Los mitos y leyendas sobre estos «proto-robots» ofrecen una perspectiva intrigante sobre el nacimiento temprano de la Inteligencia Artificial, ya que estas creaciones míticas provocan preguntas esenciales, típicas del campo de la filosofía, sobre la naturaleza de la vida y las fronteras entre lo animado y lo inanimado, tales como «¿qué diferenciaba a esas doncellas doradas de los seres vivos, aparte del material con el que fueron hechas?, ¿es solo privilegio de los dioses el crear vida animada?, ¿un cuerpo en movimiento es realmente un ser vivo o debe tener algo más?, ¿las máquinas pueden superar al ser humano en destreza?, ¿por qué representamos a robots con atributos animalescos e incluso humanoides?, ¿somos robots?»

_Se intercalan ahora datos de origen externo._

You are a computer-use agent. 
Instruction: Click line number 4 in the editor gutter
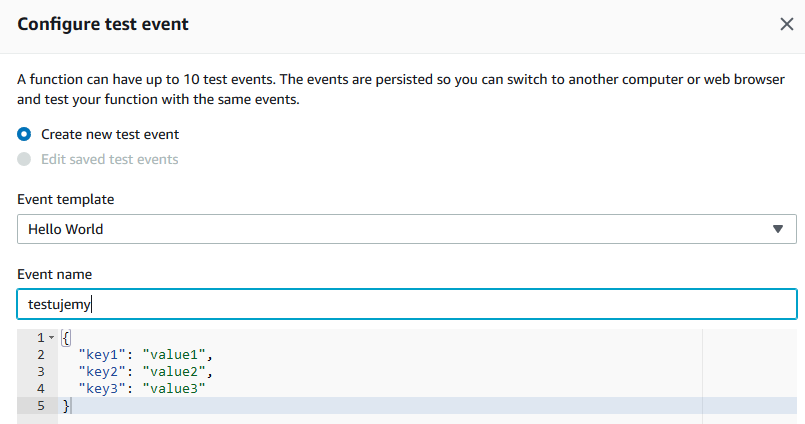[x=41, y=389]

Estos interrogantes, formulados como reflexión desde el mundo contemporáneo sobre los relatos mitológicos de la Antigüedad, resuenan en nuestro tiempo y encuentran eco en la fascinación moderna por la robótica y la vida artificial.

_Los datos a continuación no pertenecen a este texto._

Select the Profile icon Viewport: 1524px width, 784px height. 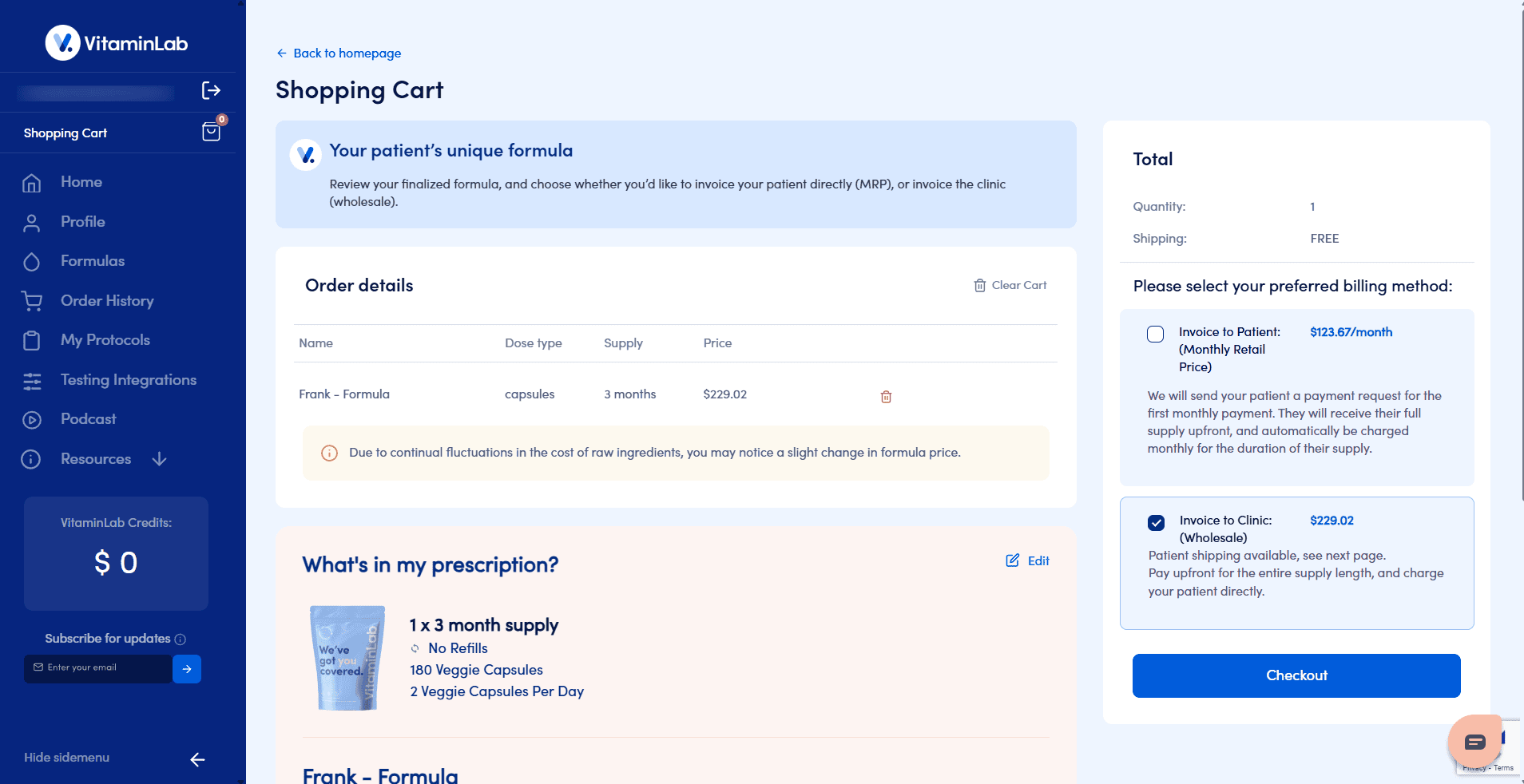[32, 222]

La idea de los autómatas no se desvaneció en los límites temporales del mundo antiguo; sino que han permeado diversas manifestaciones culturales, incluyendo obras literarias, cinematográficas y académicas, tales como «Frankenstein» de Mary Shelley, «Eduardo Manostijeras» de Tim Burton o «Sueñan los androides con ovejas mecánicas» (libro en el que se basó la película «Blade Runner») de Philip K. Dick, reflejando la fascinación humana con la creación, en este caso, de vida artificial.
En el mundo antiguo, el concepto de autómatas, derivado de la palabra griega "αὐτόματος" (autómatos, literalmente "actuar por propia voluntad"), representaba una sorprendente semejanza con seres vivos. Estas maravillas mecánicas estaban diseñadas con la capacidad innata de imitar la vida, y su existencia iba más allá de simples máquinas, insinuando la posibilidad de una forma artificial dotada de cualidades humanas.
Esta palabra fue utilizada por primera vez por Homero en la «Ilíada» 5.749, para describir una puerta automática. También Homero describe a artilugios automáticos de trípodes con ruedas (Homero, «Ilíada» 18.376). Se ha registrado la existencia de otros autómatas en muñecos prehistóricos y también en leyendas del antiguo Egipto donde estatuas animadas de divinidades desempeñaban un papel clave en ceremonias religiosas.